Die bereits erwähnte Seite „Interesting Videos“ verzeichnet 78.000; 232.000 haben über sie „gesprochen“.
2.500 Fans, 36.000 Interaktionen
Auch deutschen Seiten, die ihren Schwerpunkt auf Video-Inhalte setzen, gelingen solche Erfolge: Die Seite „Video Snacks“ verzeichnet 366.000 Fans, 422.000 haben zuletzt mit ihre interagiert. Im April gehörte „Video Snacks“ laut Tubular Labs zu den Top 10 deutschen Video-Publishern bei Facebook. Die Seite „RollMichWeg“ verzeichnet relativ bescheidene 2.500 Fans, aber 36.000 haben zuletzt auf ihre Inhalte reagiert.
Es ist durchaus denkbar, dass Facebooks Video-Empfehlungen für diese Publisher der entscheidende Traffic-Bringer sind. Von großen Youtubern ist auch immer wieder zu hören, dass die Youtube-Surfer, die sich aus Neugier von Video zu Video klicken, für sie die wichtigste Traffic-Quelle sind – entsprechend haben sich etwa die Betreiber der Kanäle Junkfoodtaster und Animated Surprise Eggs gegenüber OMR geäußert.

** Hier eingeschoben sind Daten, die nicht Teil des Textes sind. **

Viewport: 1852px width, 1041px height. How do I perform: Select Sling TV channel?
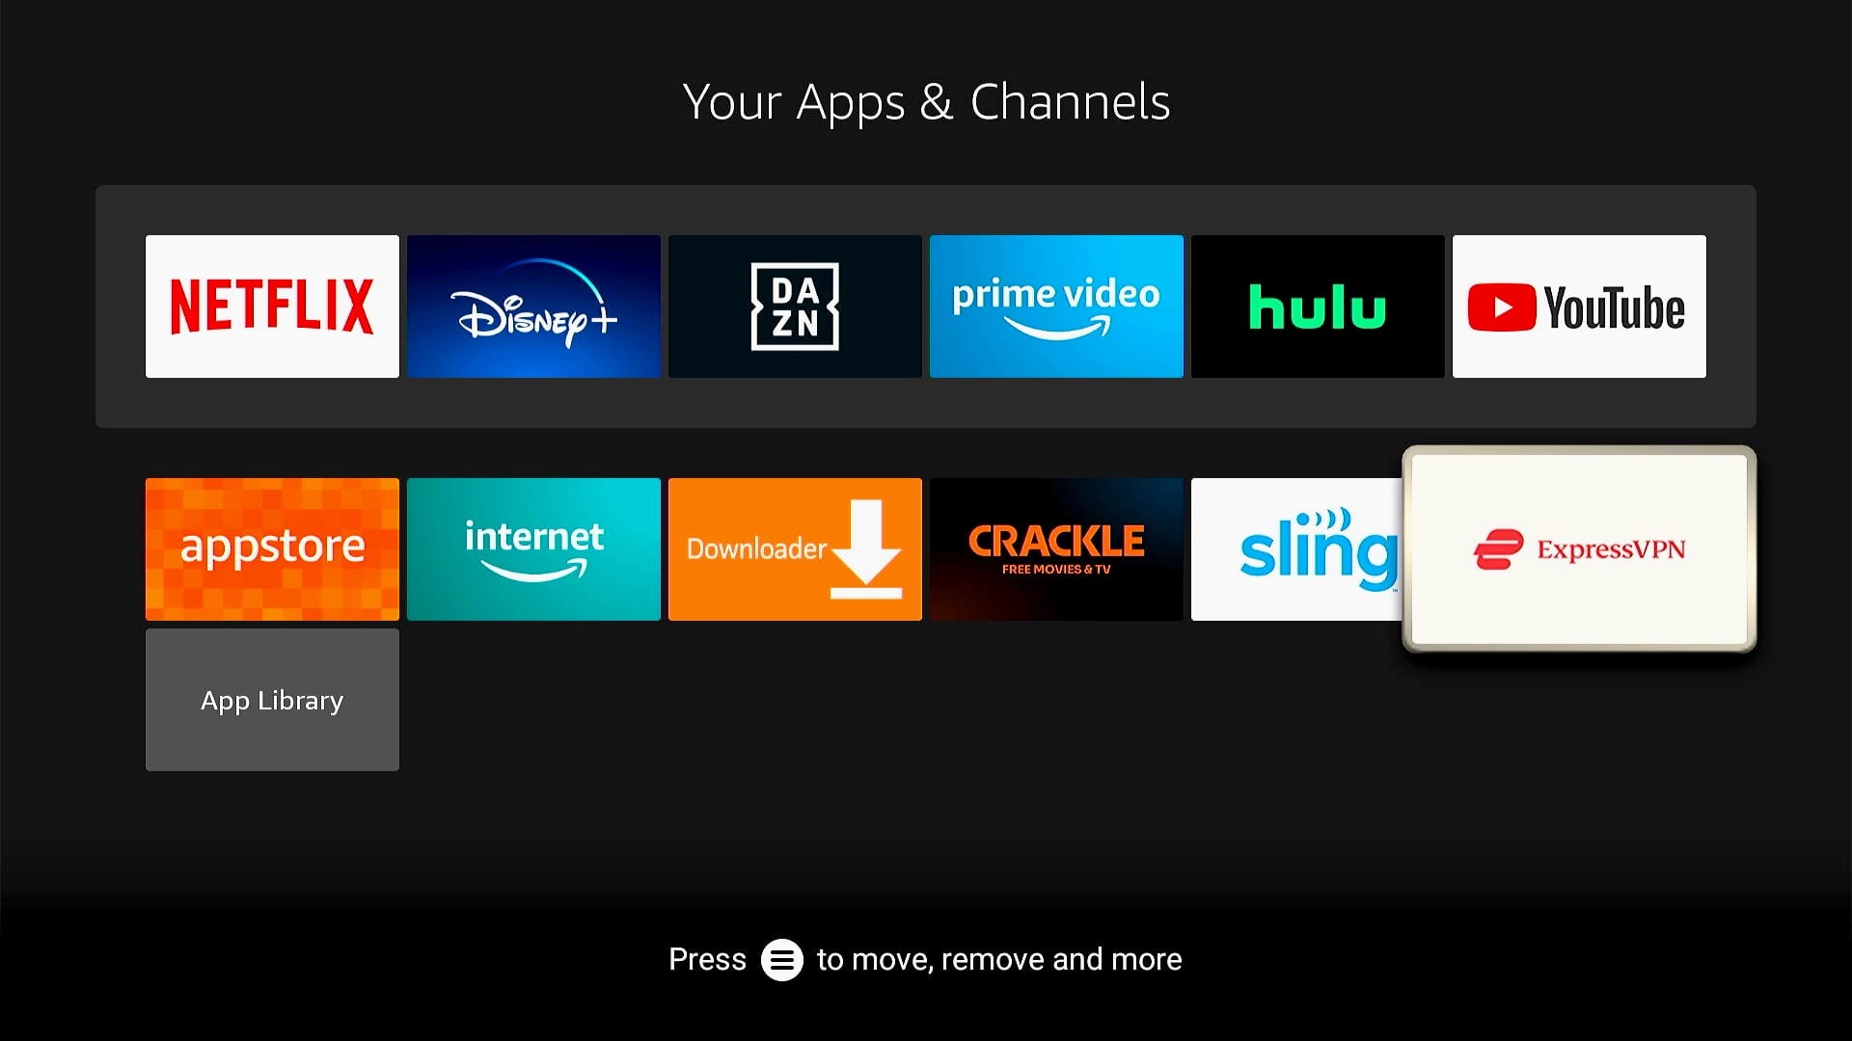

Video-Optimierung für Facebook erhöht die Traffic-Chancen
Ähnlich wie Youtuber dürften es auch Facebook-Seitenbetreiber nicht direkt beeinflussen können, dass ihre Videos auf ihrer Plattform empfohlen werden. Aber durch entsprechende Optimierungen, etwa von Format (auf Facebook funktionieren quadratische Videos besonders gut) und Länge, lässt sich die Wahrscheinlichkeit offensichtlich steigern.
Weil Facebook das Thema Bewegtbild derzeit am stärksten pusht und es damit am leichtesten ist, organische Reichweiten zu erzielen, dürfte Video entsprechend auch für Viral-Publisher auf Facebook das attraktivste Segment sein – wenn es ihnen gelingt, Videos kostengünstig zu produzieren. Die Qualität der Videos, die sich auf diese Weise finden lassen, lässt derzeit zumindest darauf schließen, dass einige Publisher damit derzeit erfolgreich sind.